• _Exercise requirements_:
Report each line from the records where the string "computer" turns up.
══ Record excerpts
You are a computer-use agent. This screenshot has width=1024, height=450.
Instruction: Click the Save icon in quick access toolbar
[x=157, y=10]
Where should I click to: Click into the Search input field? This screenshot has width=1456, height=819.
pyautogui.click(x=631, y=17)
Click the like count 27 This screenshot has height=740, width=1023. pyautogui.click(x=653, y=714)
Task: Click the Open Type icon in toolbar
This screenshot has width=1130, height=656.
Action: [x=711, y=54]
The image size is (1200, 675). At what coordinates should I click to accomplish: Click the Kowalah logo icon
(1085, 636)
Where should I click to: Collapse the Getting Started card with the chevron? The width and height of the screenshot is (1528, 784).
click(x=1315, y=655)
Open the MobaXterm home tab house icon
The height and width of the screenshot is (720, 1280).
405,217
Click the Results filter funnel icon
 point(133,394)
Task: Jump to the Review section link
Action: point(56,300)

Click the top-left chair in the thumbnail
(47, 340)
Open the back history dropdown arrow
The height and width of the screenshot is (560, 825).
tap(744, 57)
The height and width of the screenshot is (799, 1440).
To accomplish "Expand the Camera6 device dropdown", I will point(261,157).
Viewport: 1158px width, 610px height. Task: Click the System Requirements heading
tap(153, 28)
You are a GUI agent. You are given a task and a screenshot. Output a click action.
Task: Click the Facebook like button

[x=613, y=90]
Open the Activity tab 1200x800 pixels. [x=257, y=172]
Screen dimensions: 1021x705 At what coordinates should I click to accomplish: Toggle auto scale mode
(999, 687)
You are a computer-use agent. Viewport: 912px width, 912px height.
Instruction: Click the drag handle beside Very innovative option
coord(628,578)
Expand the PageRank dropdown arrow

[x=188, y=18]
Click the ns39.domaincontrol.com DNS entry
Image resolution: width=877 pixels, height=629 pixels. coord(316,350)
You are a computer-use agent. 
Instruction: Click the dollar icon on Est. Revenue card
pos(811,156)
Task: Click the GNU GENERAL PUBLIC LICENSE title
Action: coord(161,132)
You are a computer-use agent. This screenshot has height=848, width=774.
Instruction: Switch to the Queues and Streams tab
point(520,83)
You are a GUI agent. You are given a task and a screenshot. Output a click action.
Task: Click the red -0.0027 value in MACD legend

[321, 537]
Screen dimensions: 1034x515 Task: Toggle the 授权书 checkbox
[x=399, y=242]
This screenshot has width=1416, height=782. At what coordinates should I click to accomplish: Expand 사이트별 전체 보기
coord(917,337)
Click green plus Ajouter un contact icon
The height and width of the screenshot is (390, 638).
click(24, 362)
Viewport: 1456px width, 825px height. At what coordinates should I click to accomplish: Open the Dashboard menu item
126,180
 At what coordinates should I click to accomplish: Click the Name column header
════
• _Result below_:
You are a computer-use agent. This screenshot has width=1024, height=450.
You are a computer-use agent. Viewport: 912px width, 912px height.
You are a computer-use agent. 
You are a computer-use agent. This screenshot has height=848, width=774.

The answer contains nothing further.